━━ Given entries ━━
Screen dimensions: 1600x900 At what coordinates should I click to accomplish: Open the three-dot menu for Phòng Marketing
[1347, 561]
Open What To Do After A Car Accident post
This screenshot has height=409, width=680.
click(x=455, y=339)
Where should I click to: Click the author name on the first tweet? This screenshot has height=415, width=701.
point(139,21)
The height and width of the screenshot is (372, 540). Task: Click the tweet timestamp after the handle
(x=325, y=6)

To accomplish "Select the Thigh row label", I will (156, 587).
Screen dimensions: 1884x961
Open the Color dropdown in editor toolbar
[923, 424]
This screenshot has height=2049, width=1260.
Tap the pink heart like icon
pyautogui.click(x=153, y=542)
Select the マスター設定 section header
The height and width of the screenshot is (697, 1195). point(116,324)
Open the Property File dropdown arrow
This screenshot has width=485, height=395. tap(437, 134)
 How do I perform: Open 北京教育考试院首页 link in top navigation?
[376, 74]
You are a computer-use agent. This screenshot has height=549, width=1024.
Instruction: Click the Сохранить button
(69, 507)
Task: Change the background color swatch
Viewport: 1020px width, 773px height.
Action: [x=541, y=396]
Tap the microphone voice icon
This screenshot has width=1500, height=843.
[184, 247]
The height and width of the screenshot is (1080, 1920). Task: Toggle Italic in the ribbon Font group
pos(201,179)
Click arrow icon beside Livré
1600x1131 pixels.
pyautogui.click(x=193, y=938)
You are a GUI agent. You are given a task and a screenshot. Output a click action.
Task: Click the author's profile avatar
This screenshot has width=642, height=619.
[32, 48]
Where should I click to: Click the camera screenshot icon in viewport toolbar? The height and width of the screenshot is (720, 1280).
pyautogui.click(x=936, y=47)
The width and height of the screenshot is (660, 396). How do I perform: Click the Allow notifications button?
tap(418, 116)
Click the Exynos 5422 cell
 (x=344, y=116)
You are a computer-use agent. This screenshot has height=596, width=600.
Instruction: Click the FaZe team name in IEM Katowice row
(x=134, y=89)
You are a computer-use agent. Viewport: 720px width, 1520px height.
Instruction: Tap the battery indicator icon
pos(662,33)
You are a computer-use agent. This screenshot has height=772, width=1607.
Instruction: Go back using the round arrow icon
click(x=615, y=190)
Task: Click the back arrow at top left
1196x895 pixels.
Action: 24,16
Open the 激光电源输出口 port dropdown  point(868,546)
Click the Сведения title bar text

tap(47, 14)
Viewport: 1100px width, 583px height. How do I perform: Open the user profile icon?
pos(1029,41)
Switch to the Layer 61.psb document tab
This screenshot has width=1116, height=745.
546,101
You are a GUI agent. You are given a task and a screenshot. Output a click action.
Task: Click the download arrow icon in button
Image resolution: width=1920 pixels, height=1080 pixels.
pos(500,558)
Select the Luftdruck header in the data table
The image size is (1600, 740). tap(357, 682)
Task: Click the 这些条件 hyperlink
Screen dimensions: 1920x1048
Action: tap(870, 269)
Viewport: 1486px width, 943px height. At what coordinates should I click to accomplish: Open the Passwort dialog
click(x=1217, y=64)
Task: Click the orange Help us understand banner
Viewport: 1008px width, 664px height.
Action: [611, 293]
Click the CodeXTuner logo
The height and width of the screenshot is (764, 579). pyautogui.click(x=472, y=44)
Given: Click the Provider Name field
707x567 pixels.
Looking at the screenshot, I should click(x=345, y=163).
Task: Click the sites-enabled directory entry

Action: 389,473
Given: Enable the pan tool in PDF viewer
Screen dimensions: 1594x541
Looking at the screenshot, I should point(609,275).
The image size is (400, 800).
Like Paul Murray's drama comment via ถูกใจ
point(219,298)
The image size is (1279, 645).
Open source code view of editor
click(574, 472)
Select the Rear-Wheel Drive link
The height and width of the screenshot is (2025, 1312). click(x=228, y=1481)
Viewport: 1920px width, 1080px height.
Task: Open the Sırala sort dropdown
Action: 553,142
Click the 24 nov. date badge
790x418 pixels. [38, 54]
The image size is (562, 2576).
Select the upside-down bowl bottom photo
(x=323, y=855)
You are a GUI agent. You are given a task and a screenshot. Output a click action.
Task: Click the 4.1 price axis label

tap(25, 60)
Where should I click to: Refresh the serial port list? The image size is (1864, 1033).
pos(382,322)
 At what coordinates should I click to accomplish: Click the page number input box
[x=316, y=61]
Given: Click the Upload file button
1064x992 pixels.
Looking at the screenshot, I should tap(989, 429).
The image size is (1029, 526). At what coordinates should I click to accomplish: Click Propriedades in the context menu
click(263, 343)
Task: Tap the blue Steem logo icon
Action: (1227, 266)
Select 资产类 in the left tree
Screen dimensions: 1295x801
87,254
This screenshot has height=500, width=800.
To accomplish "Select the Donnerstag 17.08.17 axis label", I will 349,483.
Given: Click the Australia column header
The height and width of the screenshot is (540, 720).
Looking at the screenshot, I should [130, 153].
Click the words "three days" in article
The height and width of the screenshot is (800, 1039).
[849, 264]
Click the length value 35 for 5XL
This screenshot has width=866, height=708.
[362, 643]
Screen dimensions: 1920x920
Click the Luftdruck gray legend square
━━━
- [Your instructions]:
Select the lines from the entries that include the word "agent".

- [Exercise solution]:
You are a computer-use agent. This screenshot has height=549, width=1024.
You are a GUI agent. You are given a task and a screenshot. Output a click action.
You are a computer-use agent. This screenshot has height=596, width=600.
You are a computer-use agent. Viewport: 720px width, 1520px height.
You are a computer-use agent. This screenshot has height=772, width=1607.
You are a GUI agent. You are given a task and a screenshot. Output a click action.
You are a GUI agent. You are given a task and a screenshot. Output a click action.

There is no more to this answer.